By marrying these two competing objectives — centralisation of workflows and privacy-preservation — blockchain finds it full potential. As a bonus, smart contracts are able to perform simple tasks on the digital infrastructure to augment human employees —providing a new kind of ‘software worker’ that is able to receive and forward nominations, or confirm a payment instruction or an invoice when data is cross-validated by all the parties to a transaction.

The opportunities

The three technological trends mentioned above have the potential to feed each other strongly, and to some extent they already do. The transition to the cloud creates an opportunity for easier trader-to-trader, trader-to-terminal, or trader-to-inspector digital communication by opening up applications to the standard web payloads — as opposed to unstructured emails which are harder for machines to read.

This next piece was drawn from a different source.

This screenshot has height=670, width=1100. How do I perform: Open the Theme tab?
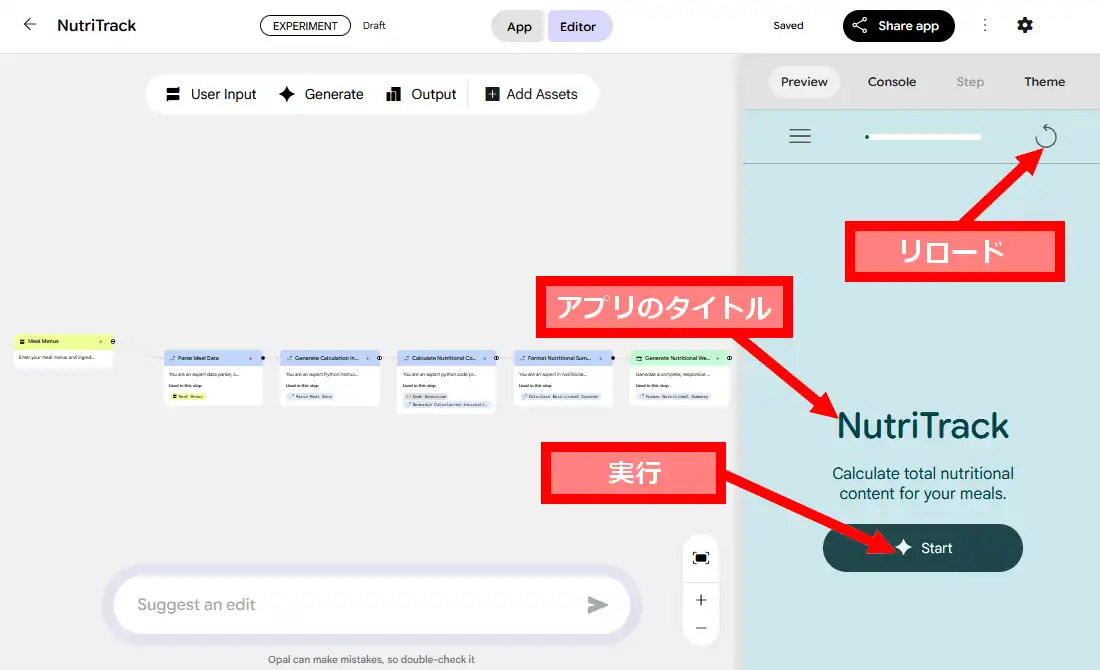[x=1044, y=82]

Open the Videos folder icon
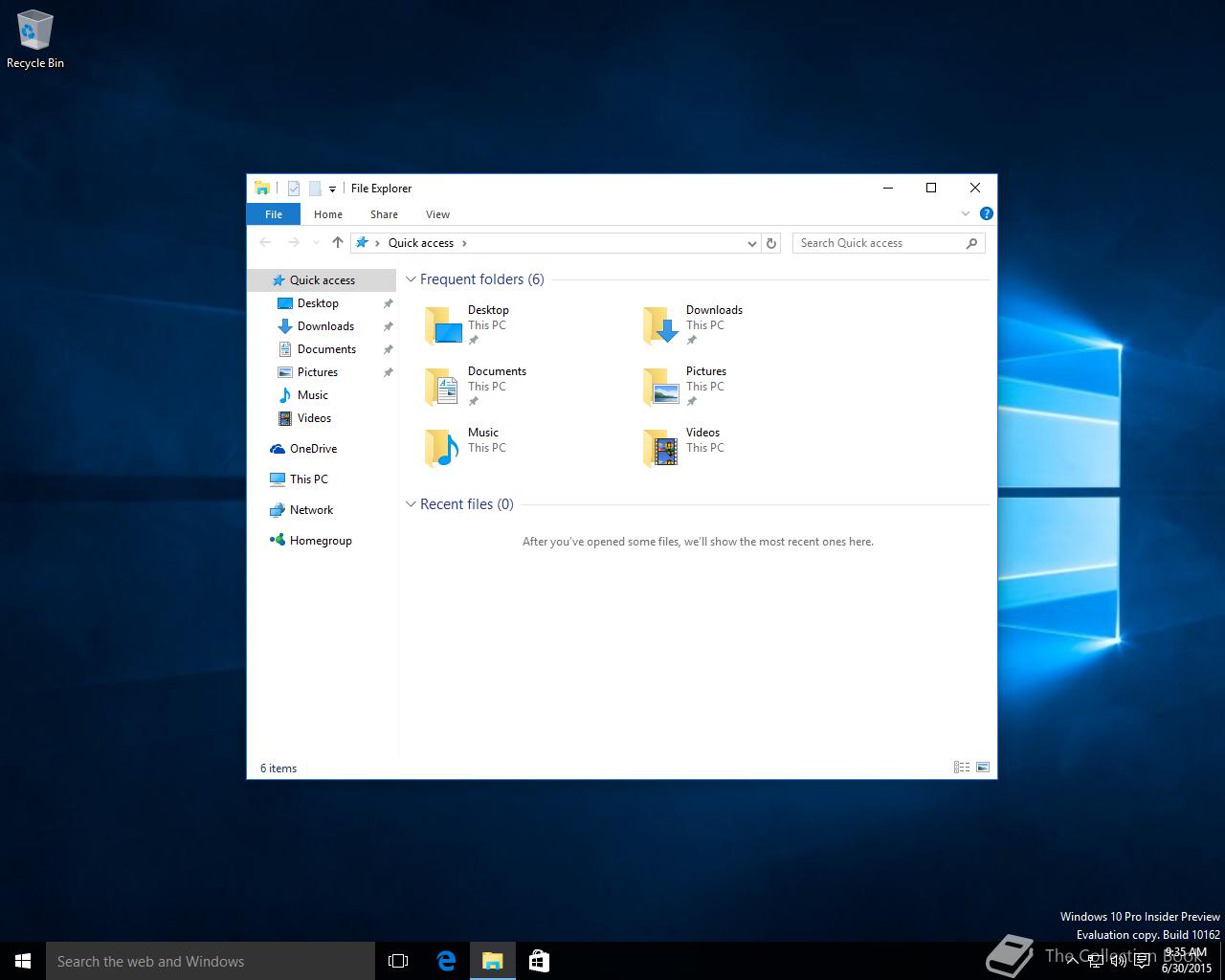point(660,447)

Analytics allows insights to be gained from data, either to optimise in-house operations or for trading purposes. In turn, it acts as an incentive to digitise operations and create open APIs to easily extract its inputs. In markets which have long resisted digitisation, the decentralised supply chains of oil, agriculture, and metals, blockchain underpins a cloud-based, privacy-preserving digital infrastructure which requires the standardisation of workflows and reference data. This in turn leads to reduced transaction costs and an opportunity to usher in new electronic platforms – or accelerate the development of the existing ones.

The venture capital firm Bessemer Venture Partners has observed a renaissance of B2B commerce across multiple industries, driven by four underlying drivers:

  • Millennials are taking the reins in legacy industries and hate clunky, offline workflows. The most frustrated millennials leave their industries to start software companies.
  • Integrated payments and lending are unlocking new business models for software companies and vastly improving the user experience. B2B marketplaces with indirect business models like invoice factoring can offer core workflow and ordering applications for free to drive adoption.
  • API-driven architecture is maturing as a paradigm and enabling more communication between applications across value chains. Open architectures allow B2B marketplaces to build real-time multi-vendor product catalogues with accurate stock keeping units and pricing information.
  • Software development is getting easier, cheaper, and faster in general, enabling a wider set of founders to bring their ideas to life.

These four factors are very relevant to today’s commodity markets and I cannot wait to see how a younger generation of entrepreneurs and traders will reshape them to fit their needs and aspirations. The job of the current builders will be to make sure that they have an underlying digital infrastructure that they can connect to and where they can offer new services of their own invention.